_WHAT THE TASK REQUIRES_
Without changing a single word, write out every entry.

Records excerpted from a collection:
====
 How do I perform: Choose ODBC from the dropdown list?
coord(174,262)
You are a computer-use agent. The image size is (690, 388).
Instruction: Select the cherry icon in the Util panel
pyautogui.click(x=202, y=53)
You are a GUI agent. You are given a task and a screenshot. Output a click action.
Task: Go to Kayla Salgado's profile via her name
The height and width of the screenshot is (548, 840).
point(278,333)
====
_RESPONSE_
 How do I perform: Choose ODBC from the dropdown list?
coord(174,262)
You are a computer-use agent. The image size is (690, 388).
Instruction: Select the cherry icon in the Util panel
pyautogui.click(x=202, y=53)
You are a GUI agent. You are given a task and a screenshot. Output a click action.
Task: Go to Kayla Salgado's profile via her name
The height and width of the screenshot is (548, 840).
point(278,333)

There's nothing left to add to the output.